▸ Task to carry out: In the records that follow, find each line containing "column" and copy it.

▸ Data:
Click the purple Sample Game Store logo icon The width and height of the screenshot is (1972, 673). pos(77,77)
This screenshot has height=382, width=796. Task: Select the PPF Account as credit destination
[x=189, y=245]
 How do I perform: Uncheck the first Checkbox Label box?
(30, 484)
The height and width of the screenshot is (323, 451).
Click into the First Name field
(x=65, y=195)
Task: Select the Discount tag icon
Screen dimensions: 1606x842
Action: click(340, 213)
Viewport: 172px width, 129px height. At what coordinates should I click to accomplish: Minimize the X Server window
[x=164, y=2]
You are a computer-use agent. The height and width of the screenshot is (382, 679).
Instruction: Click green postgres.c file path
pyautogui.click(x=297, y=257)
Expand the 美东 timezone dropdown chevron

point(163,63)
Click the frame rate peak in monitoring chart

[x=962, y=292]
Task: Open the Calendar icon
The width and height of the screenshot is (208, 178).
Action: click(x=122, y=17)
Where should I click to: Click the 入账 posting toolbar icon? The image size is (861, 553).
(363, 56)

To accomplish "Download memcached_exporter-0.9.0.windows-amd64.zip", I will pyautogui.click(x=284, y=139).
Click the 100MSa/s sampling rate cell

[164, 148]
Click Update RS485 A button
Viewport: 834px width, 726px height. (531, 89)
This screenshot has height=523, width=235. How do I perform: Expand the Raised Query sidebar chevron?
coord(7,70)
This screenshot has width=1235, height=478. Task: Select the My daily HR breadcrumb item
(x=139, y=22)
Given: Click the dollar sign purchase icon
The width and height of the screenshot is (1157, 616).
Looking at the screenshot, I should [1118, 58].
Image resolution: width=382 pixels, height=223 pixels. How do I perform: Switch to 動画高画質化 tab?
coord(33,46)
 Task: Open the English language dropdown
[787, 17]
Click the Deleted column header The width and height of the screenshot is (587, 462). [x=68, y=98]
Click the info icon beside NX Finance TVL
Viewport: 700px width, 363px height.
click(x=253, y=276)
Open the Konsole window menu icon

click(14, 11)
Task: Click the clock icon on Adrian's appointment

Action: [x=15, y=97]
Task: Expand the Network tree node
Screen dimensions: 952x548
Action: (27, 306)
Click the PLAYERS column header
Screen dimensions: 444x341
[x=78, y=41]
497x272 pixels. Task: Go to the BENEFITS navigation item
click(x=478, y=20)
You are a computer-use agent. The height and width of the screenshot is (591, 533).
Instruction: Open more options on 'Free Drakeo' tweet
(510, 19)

▸ Exercise answer:
Click the Deleted column header The width and height of the screenshot is (587, 462). [x=68, y=98]
Click the PLAYERS column header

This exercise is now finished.